The timer may be provided not for each cylinder but for each cylinder group. Further, the fuel injection valves 2a to 2d of each cylinder are driven and controlled only by the injection start timing set when the cylinder discrimination reference signal is input.

<Effect of the Invention> As described above, the present invention sets the period from the same predetermined reference signal time to the injection start timing of each cylinder to each cylinder, and based on this period, the fuel injection valve of each cylinder is set. Since the drive control is performed, the fuel injection valve of each cylinder can be controlled at the set injection start timing even if the injection order is different from the normal one.
The fuel injection control of the engine can be optimally performed.

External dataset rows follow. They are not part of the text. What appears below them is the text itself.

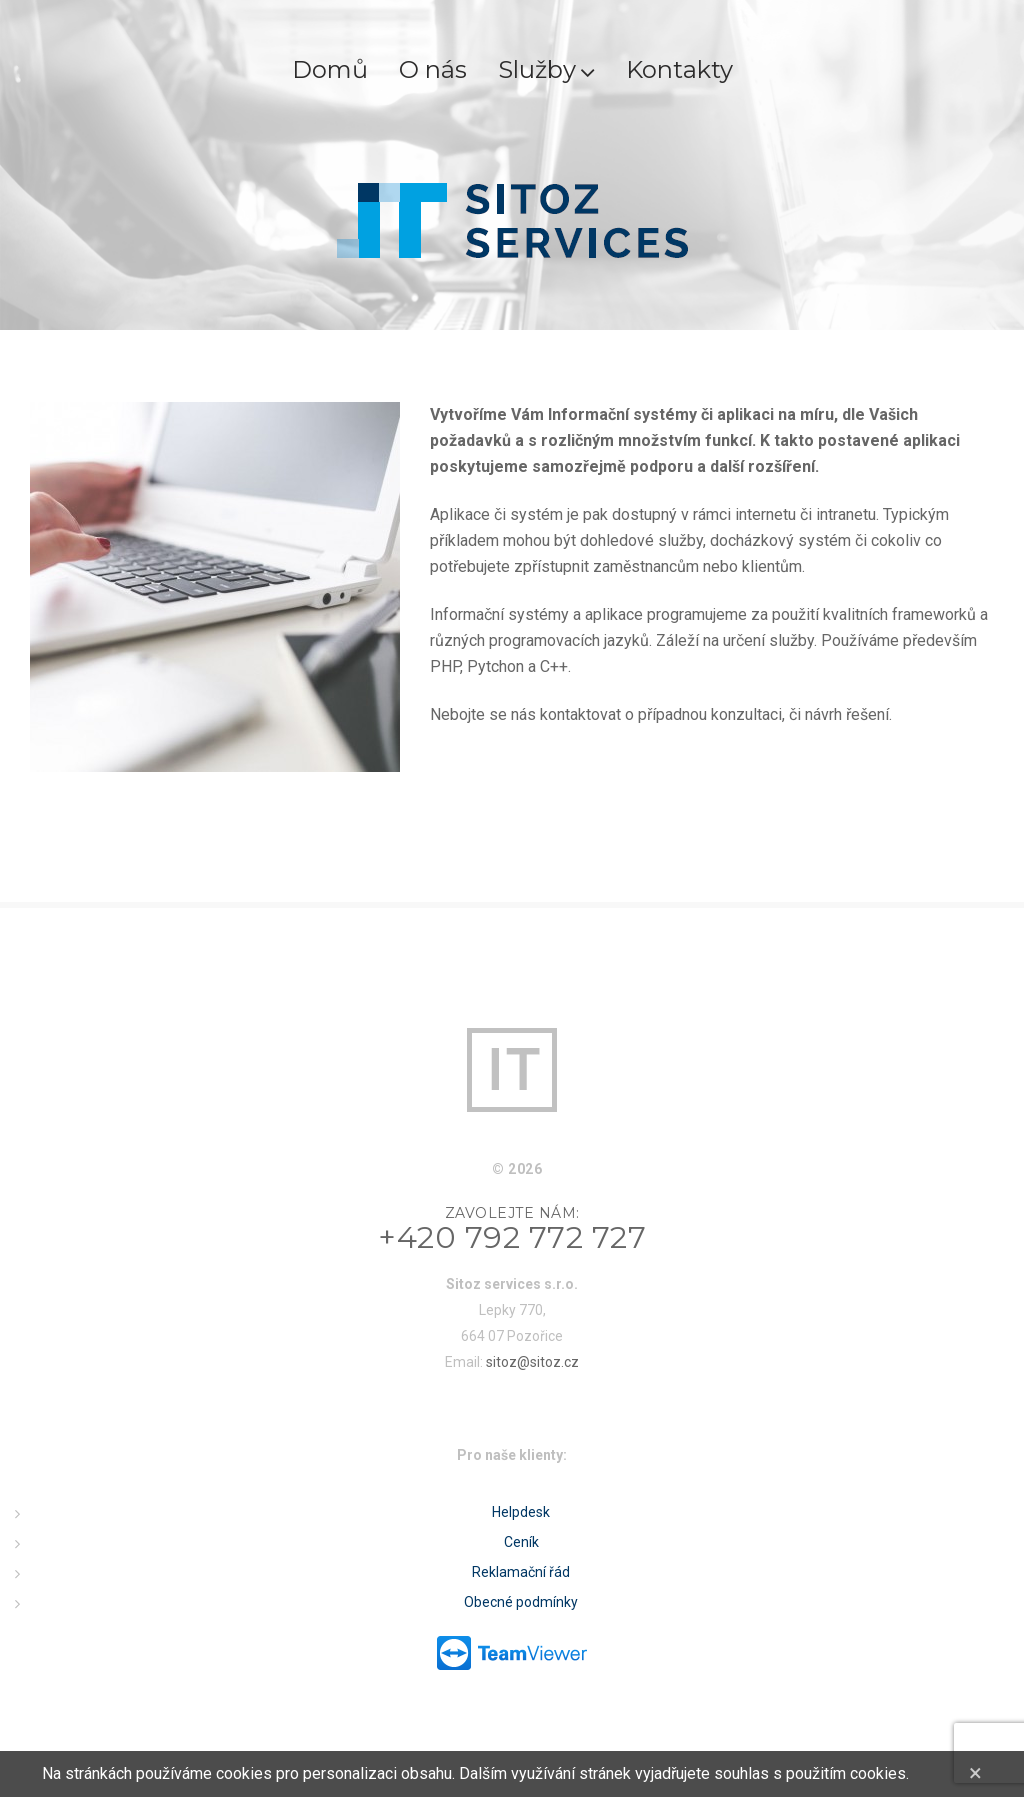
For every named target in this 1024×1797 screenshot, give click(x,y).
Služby (546, 69)
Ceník (521, 1542)
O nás (433, 69)
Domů (330, 69)
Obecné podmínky (521, 1602)
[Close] (975, 1773)
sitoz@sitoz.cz (532, 1362)
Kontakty (679, 69)
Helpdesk (521, 1512)
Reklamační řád (521, 1572)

[Brief description of drawings]

FIG. 1 is a diagram corresponding to the claims of the present invention, FIG. 2 is a configuration diagram showing an embodiment of the present invention, FIGS. 3 to 5 are flowcharts of the same, and FIG. 6 is a diagram for explaining the operation of the same. Figure, 7th
The figure is a figure for demonstrating the conventional fault. 1 ... Engine, 2a-2d ... Fuel injection valve, 3 ... Control device,
5 ... First oxygen concentration sensor, 7 ... Second oxygen concentration sensor, 8 ... Crank angle sensor

Claims (1)

[Scope of utility model registration request] 1. A multi-cylinder internal combustion engine having a fuel injection valve for each cylinder of the engine and a reference signal output means for outputting a predetermined reference signal in synchronization with engine rotation. Fuel injection amount setting means for setting the amount, injection start timing setting means for setting the period from the time when the same predetermined reference signal is input to the injection start timing for each cylinder according to the set fuel injection amount, and the time A time measuring means for measuring, a selecting means for selecting a cylinder to be injection-controlled based on the time measured from the time when the predetermined reference signal is input and the set injection start timing, and a fuel injection valve for the selected cylinder. An electronically controlled fuel injection device for a multi-cylinder internal combustion engine, comprising: drive control means for controlling the drive.